As the finance segment quickly becomes more and more agile, it is increasingly adopting 21st-century models of growth. This has led India’s fintech ecosystem to grow at a rapid scale. NBFCs have much to gain by integrating themselves with this new pathway and are seeking to increase their knowledge concerning technological innovation, both through partnerships with fintech companies and by investing in or acquiring such companies.
The fintech domain offers several advantages to NBFCs, to attract customers and ensure operational efficiency. Some of their revolutionary features include peer-to-peer lending, crowd investing, crowd lending, factoring & credit, finance management, robotic/AI investment advice, blockchain base financial innovation, cryptocurrencies, hybrid financial search engines, financial product comparison, etc. They are extremely useful for curating next-generation banking facilities, while also guiding NBFCS to use AI that can power smooth collections of payments and monitoring decisions. They are also far-reaching in terms of cost-effectiveness, prowess in credit quality, and generating a quicker turnaround time than traditional lending.
In December 2020, India crossed the threshold figure of digital payments worth INR 4 lakh crore for a month. With their new age offerings, fintech collaborations are helping NBFCs to move forward and differentiate themselves from traditional players in the domain as well as banks, while significantly enhancing their customer experience.
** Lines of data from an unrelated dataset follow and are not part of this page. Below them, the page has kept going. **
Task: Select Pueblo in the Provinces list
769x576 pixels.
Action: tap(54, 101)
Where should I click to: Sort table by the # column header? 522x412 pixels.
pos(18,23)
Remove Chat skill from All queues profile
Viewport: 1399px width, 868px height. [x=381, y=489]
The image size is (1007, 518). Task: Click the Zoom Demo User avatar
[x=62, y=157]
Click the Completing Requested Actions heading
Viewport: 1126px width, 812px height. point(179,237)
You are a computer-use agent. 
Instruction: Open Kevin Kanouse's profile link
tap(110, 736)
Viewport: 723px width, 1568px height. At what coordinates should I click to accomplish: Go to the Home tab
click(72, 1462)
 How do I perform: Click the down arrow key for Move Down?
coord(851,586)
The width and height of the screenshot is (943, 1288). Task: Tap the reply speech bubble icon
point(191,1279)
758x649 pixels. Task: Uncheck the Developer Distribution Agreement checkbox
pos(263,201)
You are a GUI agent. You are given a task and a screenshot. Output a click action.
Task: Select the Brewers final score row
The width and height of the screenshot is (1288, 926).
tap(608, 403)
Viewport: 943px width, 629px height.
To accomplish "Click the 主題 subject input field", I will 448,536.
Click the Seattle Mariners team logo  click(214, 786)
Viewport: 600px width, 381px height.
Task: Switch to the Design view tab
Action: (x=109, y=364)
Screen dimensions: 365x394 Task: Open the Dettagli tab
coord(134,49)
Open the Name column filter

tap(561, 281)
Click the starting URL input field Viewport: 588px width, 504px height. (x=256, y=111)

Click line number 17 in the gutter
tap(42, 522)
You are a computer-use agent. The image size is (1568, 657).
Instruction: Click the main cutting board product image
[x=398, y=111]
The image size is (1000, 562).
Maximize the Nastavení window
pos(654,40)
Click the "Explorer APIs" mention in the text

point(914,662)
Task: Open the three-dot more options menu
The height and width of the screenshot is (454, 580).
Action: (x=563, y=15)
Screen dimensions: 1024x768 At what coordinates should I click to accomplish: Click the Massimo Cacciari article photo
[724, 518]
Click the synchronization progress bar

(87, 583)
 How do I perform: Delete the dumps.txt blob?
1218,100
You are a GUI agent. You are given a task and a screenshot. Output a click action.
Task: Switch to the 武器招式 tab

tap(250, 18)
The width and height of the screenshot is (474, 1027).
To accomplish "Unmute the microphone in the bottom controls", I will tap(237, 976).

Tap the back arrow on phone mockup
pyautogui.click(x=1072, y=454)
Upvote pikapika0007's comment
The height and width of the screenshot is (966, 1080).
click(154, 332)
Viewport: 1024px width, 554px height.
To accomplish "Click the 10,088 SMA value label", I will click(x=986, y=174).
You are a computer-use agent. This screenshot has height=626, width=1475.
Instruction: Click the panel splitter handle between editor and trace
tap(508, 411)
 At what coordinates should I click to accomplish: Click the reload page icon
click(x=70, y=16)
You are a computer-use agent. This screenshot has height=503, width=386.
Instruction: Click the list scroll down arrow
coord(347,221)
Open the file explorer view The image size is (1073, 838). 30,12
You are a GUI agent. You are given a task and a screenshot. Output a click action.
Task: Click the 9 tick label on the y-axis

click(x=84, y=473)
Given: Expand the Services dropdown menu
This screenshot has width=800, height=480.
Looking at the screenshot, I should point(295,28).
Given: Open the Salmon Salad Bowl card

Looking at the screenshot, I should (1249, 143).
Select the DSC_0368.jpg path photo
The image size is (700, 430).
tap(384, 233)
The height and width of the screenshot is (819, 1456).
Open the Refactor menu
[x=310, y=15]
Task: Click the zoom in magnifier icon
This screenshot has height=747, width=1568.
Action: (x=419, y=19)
There are more than 9000 active licensed NBFCs in the country, however, only a handful have a book size of more than 40 crores. Fintech collaborations offer NBFCs a huge chance to deepen market penetration and increase profits, while offering competitive rates for the end users.
Some of the many prominent models for NBFC-Fintech partnerships include the co-lending model, the lead-based model, the FLDG model, workflow of fintech model, workflow of NBFC model, and intermediary legal firm model.
Under the co-lending model, fintech companies usually work with an escrow account and FLDG (First Loss Default Guarantee) system. Under this, the fintech company supplies the necessary decision-making tools and data to the NBFC for quick processing of loans. With the lead-based model, fintech firms provide NBFCs with leads. In turn, the NBFCs pay commission to FinTech companies in the range of 1 to 3%. Under the FLDG model, the interest of the NBFCs for protection from NPAs is guaranteed by asking collaterals. This model safeguards the NBFC.
Within the workflow of fintech model, the company provides advanced technical support and funds to the NBFC and is responsible for running marketing campaigns for the affiliated NBFC, to increase business. Alternately, under workflow of the NBFC model, the NBFC is responsible for lending money to the leads generated by FinTech as well as loan processing, sharing profits with the collaborating fintech. Lastly, under the intermediary legal firm model, a consulting legal and financial assistant provider company with CA or a lawyer manages the funds associated with the fintech firm and the NBFC, with a collaboration agreement in place.
World over, several fruitful collaborations between NBFCs and fintech companies have yielded phenomenon results, leading to rapid business development and symbiotic growth. Some fintech firms are also helping NBFCs connect with loan seekers and are working on developing a non-traditional banking ecosystem. One such example is OppLoans, operating as a platform to help people from a multitude of backgrounds acquire the funding they need to pay off debts and open new businesses.
Transforming the landscape and aiding in the NBFCs’ market preparedness, fintech firms are increasingly helping the world of finance develop alternative credit models while assisting them with important solutions like operational automation and fraud detection. Serving as a golden opportunity for NBFCs to offer their wide range of credit services to multiple sectors, the fintech domain is set to be a powerful ally for the segment in the coming years.